A Panda da Dá: Connecting the community in a wood showroom

In the heart of Galicia, where the rural landscape unfolds in a constellation of small villages and forested areas, A Panda da Dá is transforming itself into a new epicentre of territorial innovation. Finsa, in collaboration with the RIA Foundation, launched an architectural competition to reactivate this 410-hectare estate as a strategic space for promoting sustainable forest management. The winning team —composed of Atelier Ander Bados, Estudio Copla, Bamba Studio, TO, and landscape designer Senén Rivero— has achieved a proposal that goes beyond the architectural: it is a regenerative vision that links landscape, community, and wood in a project with an exemplary vocation.

 

A Panda da Dá, O Bosque da Festa

The proposal recovers a ruined farmhouse and transforms it into a Bosque da Festa, a public space that encapsulates the spirit of the project: a place to celebrate, share and experience. This open-air plaza, sheltered by a lightweight wooden structure, becomes the symbolic core of the complex, where a large communal table acts as a social catalyst. Here, architecture does not impose itself, but accompanies, reinterpreting vernacular forms and consolidating a new relational fabric between landscape and community. In the words of the winning team: “We don’t spoil tradition by going too modern”.

 

Energy and food self-sufficiency

From an environmental perspective, the project proposes a series of exemplary circular solutions. The energy supply is based on renewable energy, mainly biomass and solar photovoltaic. The installation of panels in the warehouses is also planned to supply the A Panda core, closing the energy loop without visually altering the surroundings. Water treatment is achieved through phytoremediation systems, and waste is recycled through composting, promoting a circular management model that converts waste into resources.

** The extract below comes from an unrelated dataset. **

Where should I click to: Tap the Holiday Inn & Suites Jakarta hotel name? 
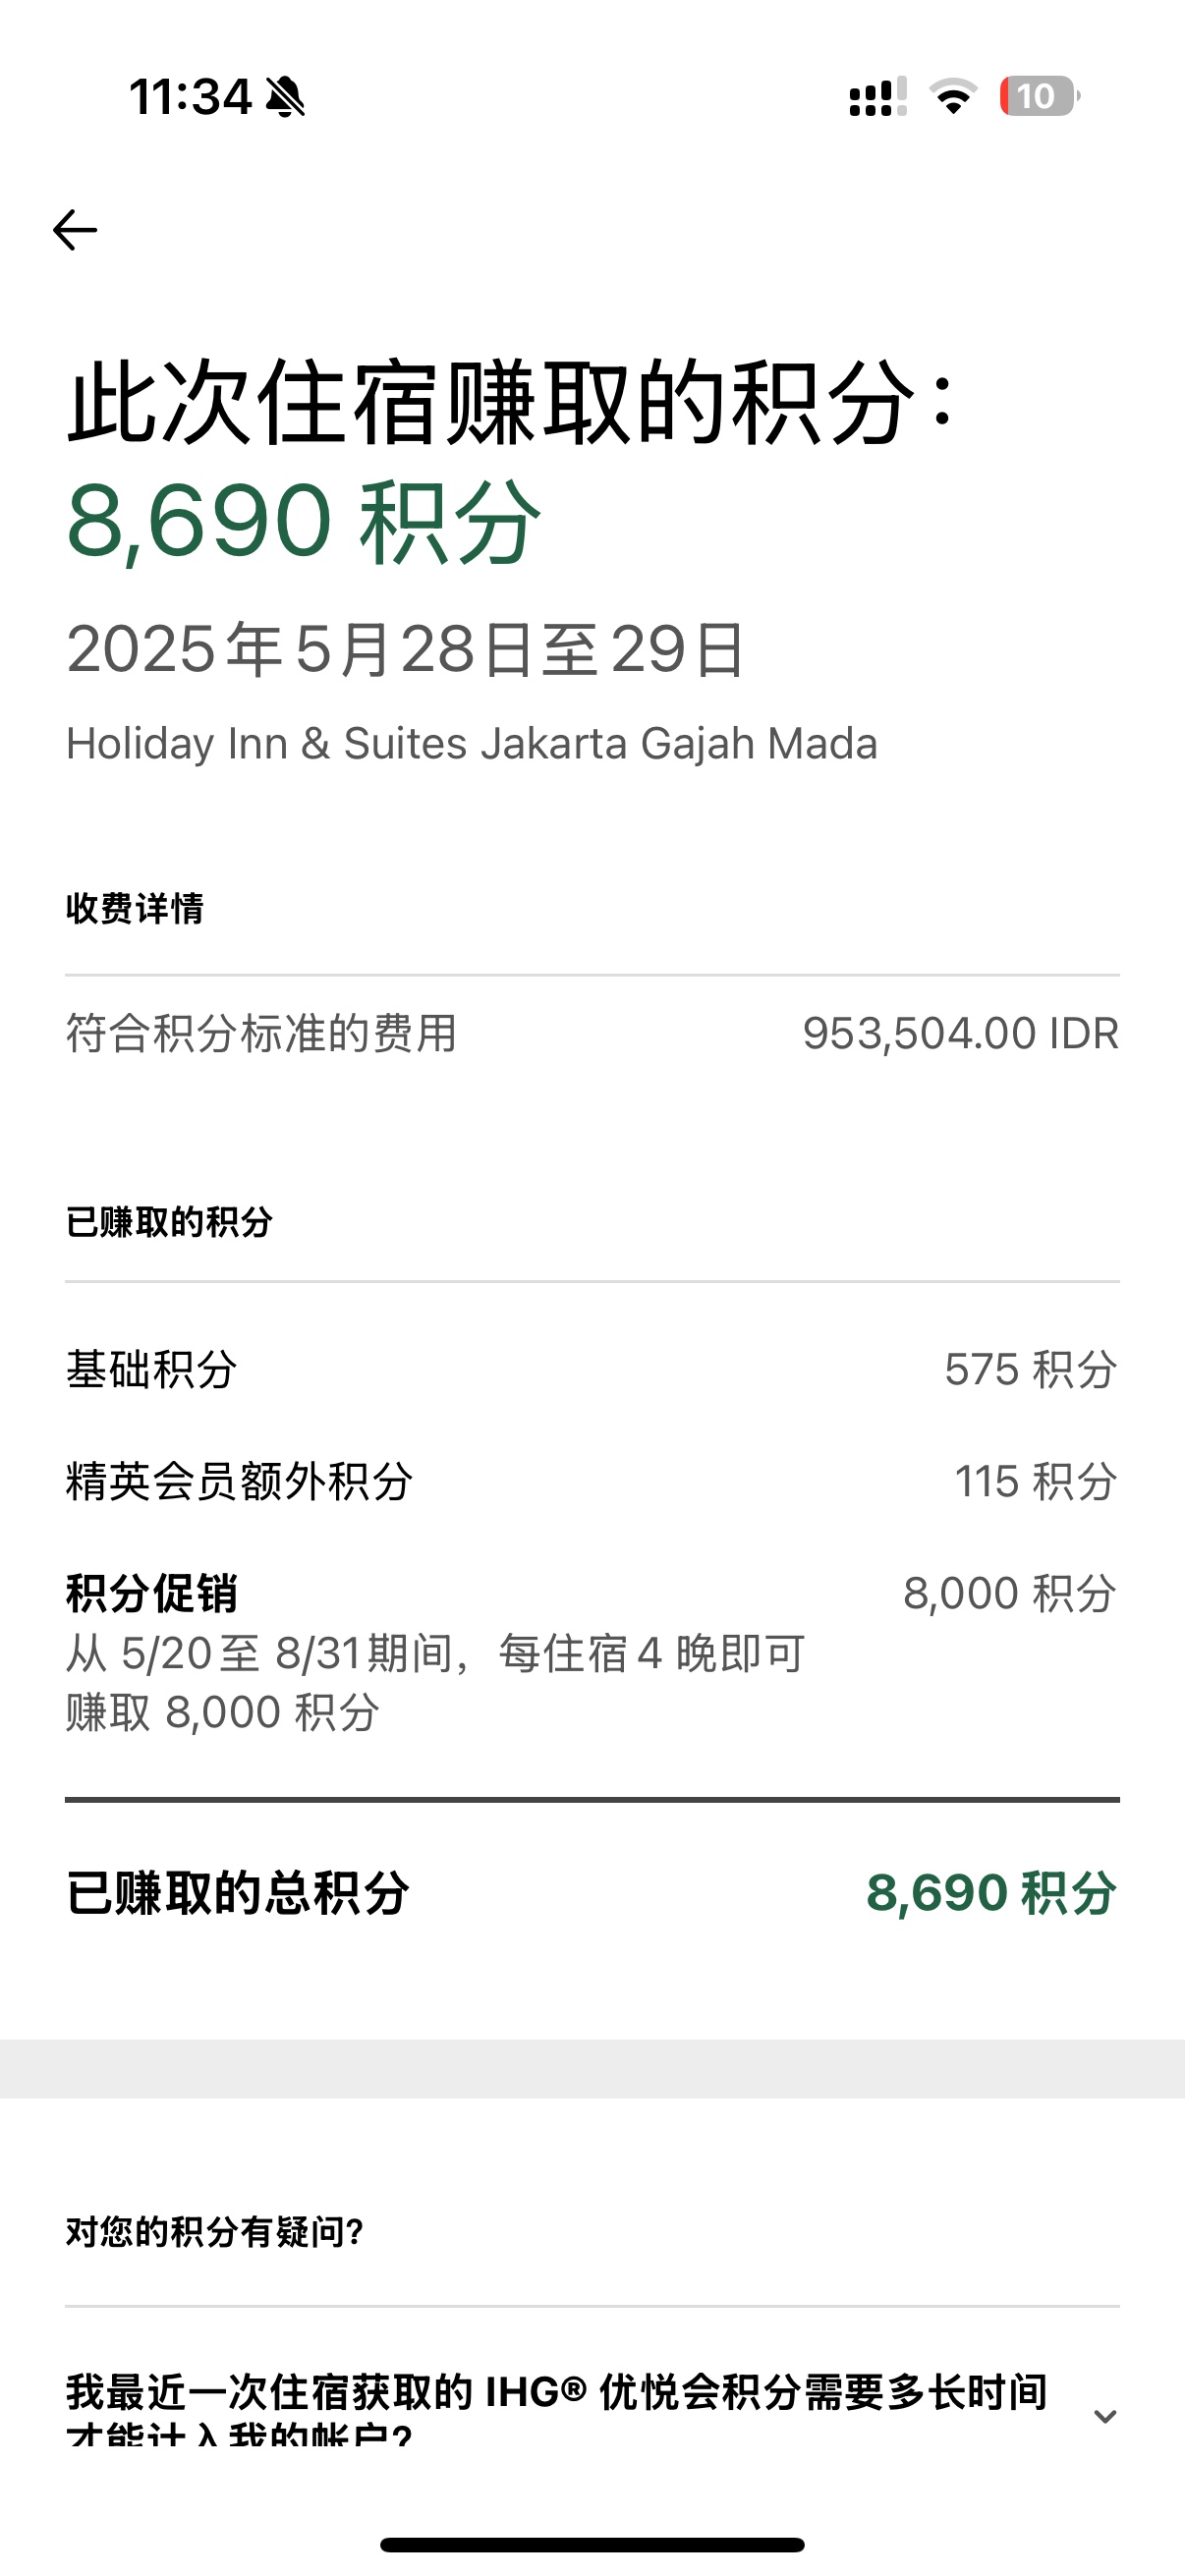(472, 743)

Food production occupies a strategic place in the intervention. Raised-bed gardens, fruit-tree areas, controlled mycology on tree trunks, and educational beekeeping make up an agroecological pantry that not only feeds but also educates. These spaces strengthen the connection between culture and territory and allow visitors to recognise the richness of traditional knowledge in rural Galicia.

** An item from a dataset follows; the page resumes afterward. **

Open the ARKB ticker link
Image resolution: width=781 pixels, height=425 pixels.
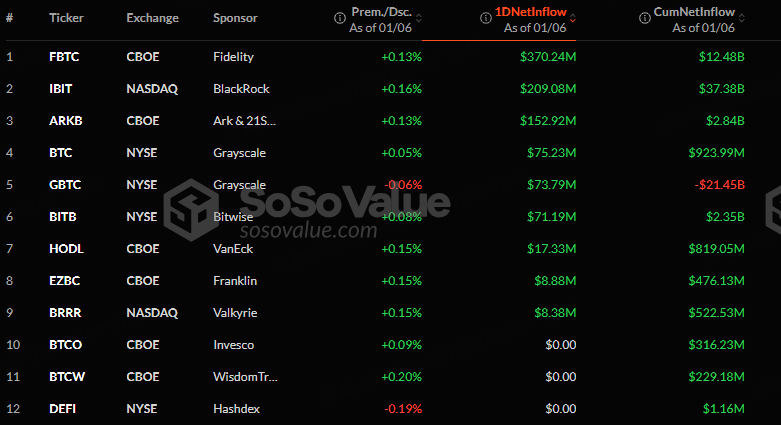(x=66, y=121)
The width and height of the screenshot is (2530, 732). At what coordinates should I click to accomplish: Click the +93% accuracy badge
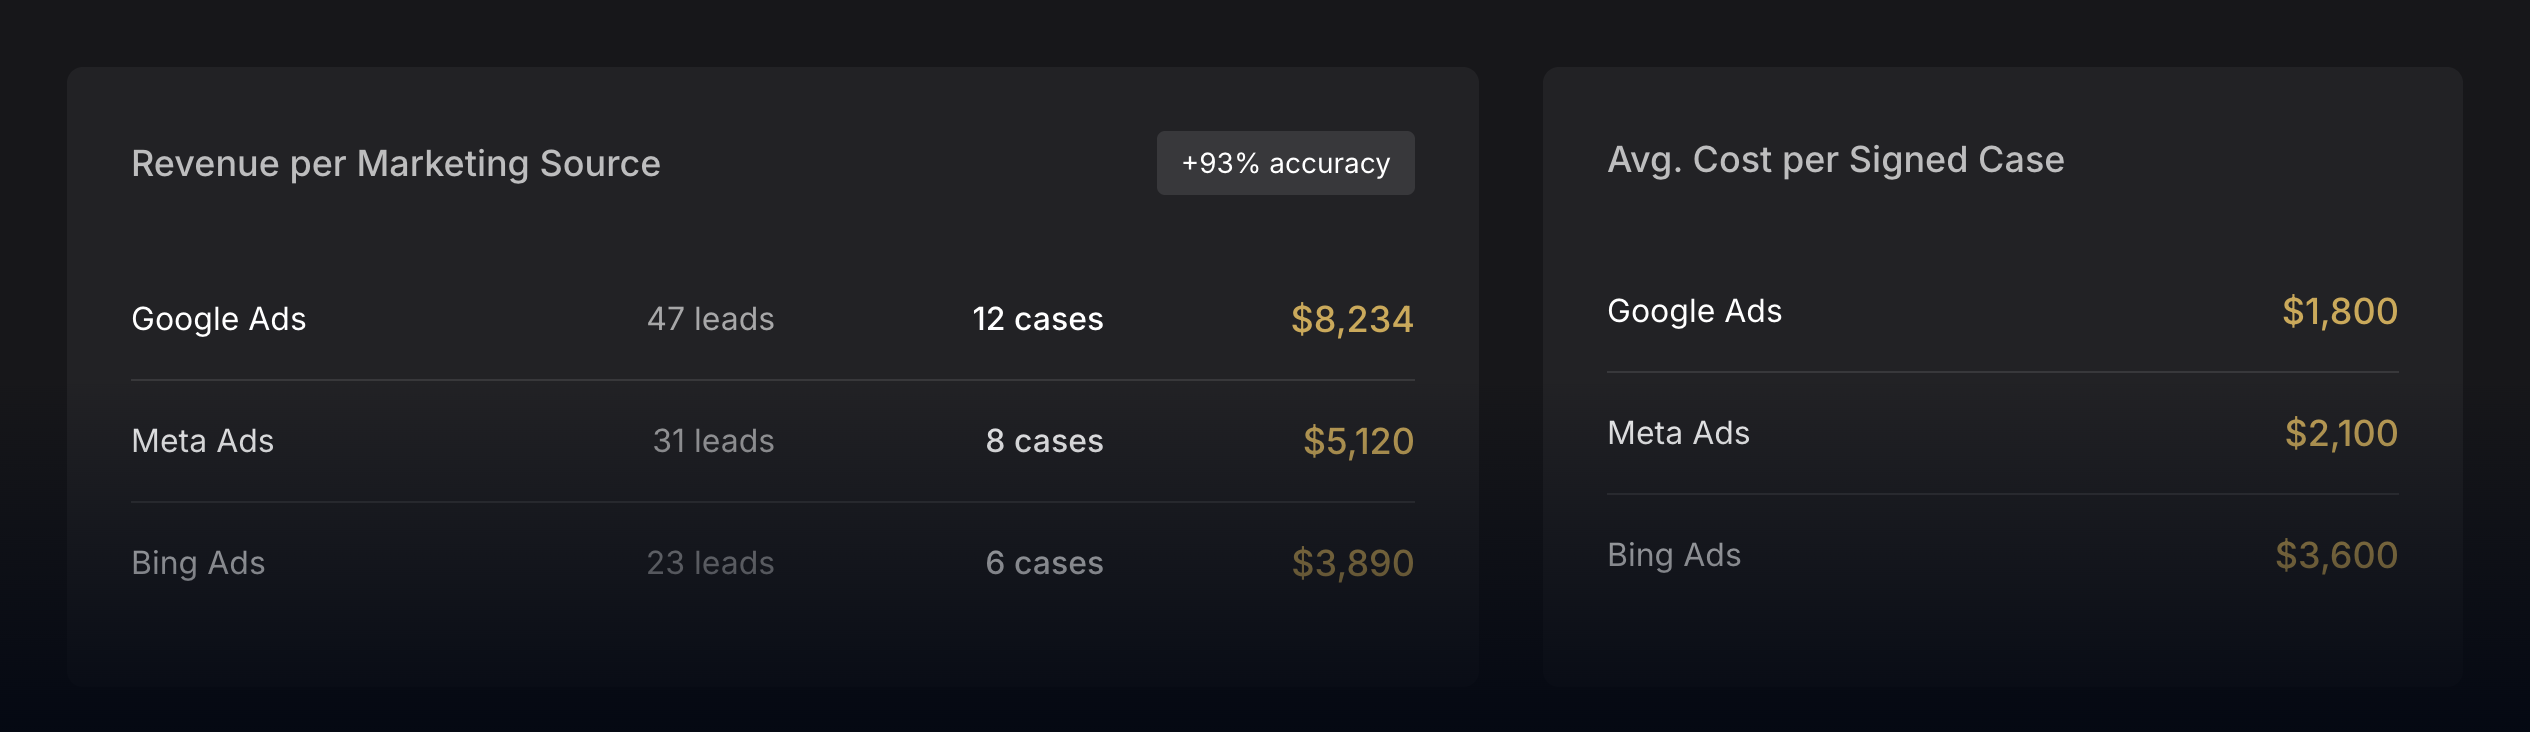[x=1286, y=163]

The project is also an example of how a productive farm can become a living classroom and sustainability laboratory. The thematic routes designed – The Wood Cycle, The Flavours of the Panda, Sustainable Panda, and Nature – are not just physical routes, but living narratives that articulate the cycles of water, biomass, food, and biodiversity in an integrated story of circular economy. Forest management is demonstrated in all its phases, from the nursery to energy use, completing the cycle of a productive forest. These routes not only physically connect the estate’s disparate core areas (A Panda da Dá, As Pereiras, and Las Naves), but also articulate a discourse on sustainability, material culture, and biodiversity.

 

A unique architectural narrative with a showroom of wood use

Architecturally, a choreography between the new and the existing has been proposed. Ovens, granaries, and walls are recovered and integrated into a narrative that respects the territory’s settlement patterns. The traces of old paths are revalued, and small gestures—furniture, signage, shade elements, or draining pavements—are built to activate the landscape without distorting it.

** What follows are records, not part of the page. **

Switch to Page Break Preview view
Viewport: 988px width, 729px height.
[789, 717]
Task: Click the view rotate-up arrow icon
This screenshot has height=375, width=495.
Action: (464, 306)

The project also introduces flexible infrastructures that are adaptable over time and designed to grow as needed. This strategy responds both to the logic of Galician popular architecture—based on phased growth—and to contemporary principles of territorial resilience. Intervening with minimal intensity in the complex allows for more surface area to be activated with fewer resources, generating a landscape of opportunities that can evolve without losing its formal and functional coherence.

The use of wood is not merely structural or symbolic; it is the narrative thread that connects the project. “It’s almost a showroom of all the possibilities that wood offers”, explains the winning team. Finsa products, both in their most technical expression and in low-transformation formats, coexist with existing slate walls. This duality—between the tectonic and the stereotomic, between industrial innovation and local rusticity—reinforces the pedagogical interpretation of the space and its integration with the landscape. Wood not only builds, but it also communicates. In the renovated warehouses, for example, a pelletizer is planned to be installed, which will allow real-time demonstration of how forest waste is converted into energy, thus closing the production and consumption cycle in an exemplary manner.

 

A Panda da Dá is not conceived as a closed destination, but as an open system that proposes a replicable model of territorial intervention. A wood showroom that is also a living classroom, an experimental field, a public square, and a productive landscape. A place where architecture is only the starting point for rethinking the relationship between matter, culture, and community. A project that demonstrates that it is possible to build a shared future with wood and memory.